EXERCISE BRIEF: Please output the passage from the film commentary word for word, from "The film’s final" up to and including "this fascinating group.".

PAGE EXCERPT:
************

The movie begins with a group of Komsomol adolescents gleefully bullying a group of the stilyagi pariahs in Moscow’s Gorky Park. The conflict between Red loyalists and countercultural rebels becomes the crux of the plot. As the unfortunate stilyagi members struggle to avoid nonconformity, some of the groups members try steadfastly to remain faithful.
The film’s final sequence culminates in a memorable musical number that creates a through-line from the stilyagi to the punk scene that took root in the 1980s. The soundtrack is comprised of notable rock covers from major Russian bands such as Kino. Initial reaction was lukewarm as Russian critics did not know what to make of the anachronisms and off-kilter plot. In the years since its release however, Stilyagi has become a cult hit for Russians and Russophiles for its whimsical portrayal of this fascinating group.
9. Elena (Andrei Zvyaginstev, 2011)
After he failed to make waves with his second film The Banishment in 2007, Andrei Zvyaginstev’s follow-up Elena cemented his artistry, as well as his unwillingness to compromise in his portrayals of the modern Russian state. This film offers a depiction of inequality in which Russia’s immensely powerful upper class protects its own interests as it looks down with scorn upon the flailing masses.
The titular character, played brilliantly by Nadezhda Markina, is a home care aid who won an ostensible lottery by marrying one of her wealthy patients. She is left in a state of ennui as she cares for her ailing husband and uses his money to support her profligate, irresponsible son Sergei. Their wealthy neighborhood, much like the Russian bourgeoise itself, is sparsely populated.
After Elena’s husband is hospitalized with a heart attack, family conflicts are stoked anew, and Elena must devise a plan to ensure that her family does not end up like the derelict Muscovites shown throughout the movie.
Elena serves as both a macropolitical commentary on the scourge of inequality while also being deeply personal. Zvyaginstev finds the perfect way to demonstrate the vast chasm between the rich and the poor in Elena’s story.

************

INFORMATION SUPPLIED:

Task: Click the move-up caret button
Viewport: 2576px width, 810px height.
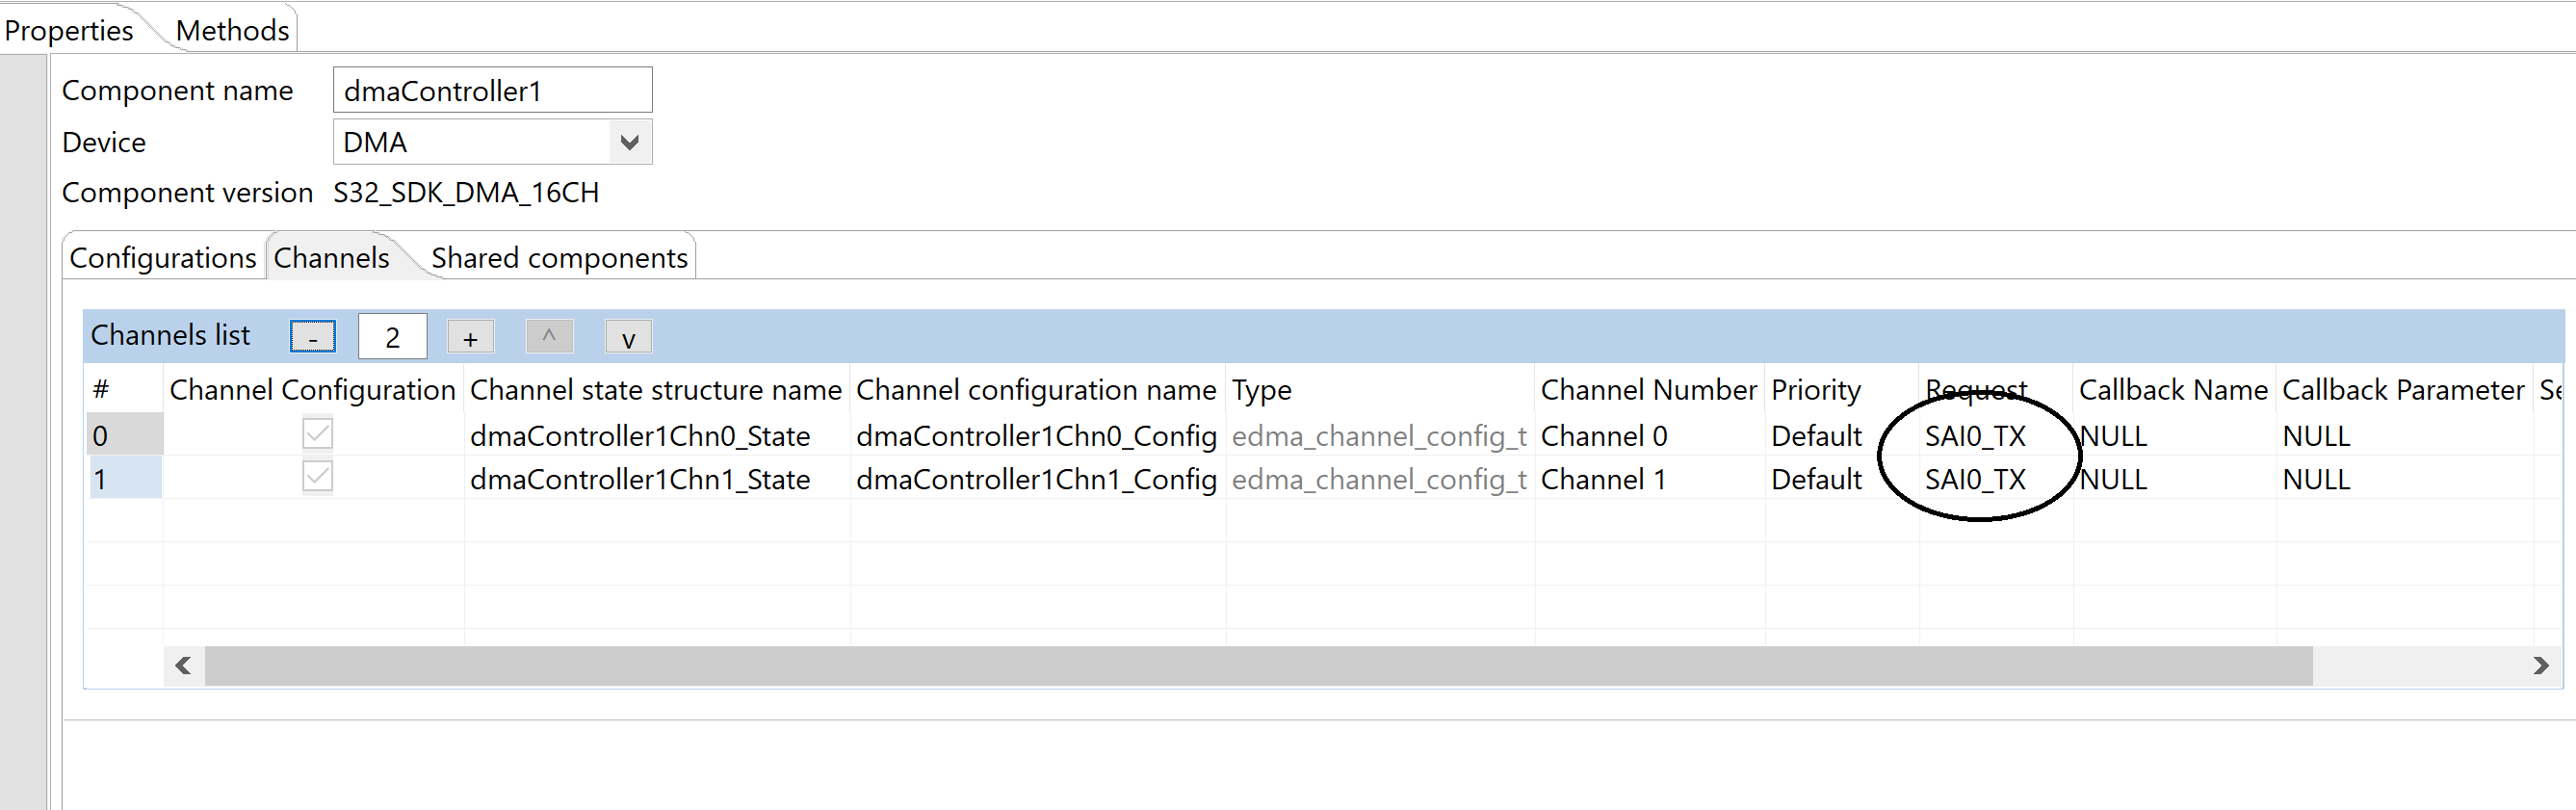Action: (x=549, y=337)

************

RESULT OF THE EXERCISE:
The film’s final sequence culminates in a memorable musical number that creates a through-line from the stilyagi to the punk scene that took root in the 1980s. The soundtrack is comprised of notable rock covers from major Russian bands such as Kino. Initial reaction was lukewarm as Russian critics did not know what to make of the anachronisms and off-kilter plot. In the years since its release however, Stilyagi has become a cult hit for Russians and Russophiles for its whimsical portrayal of this fascinating group.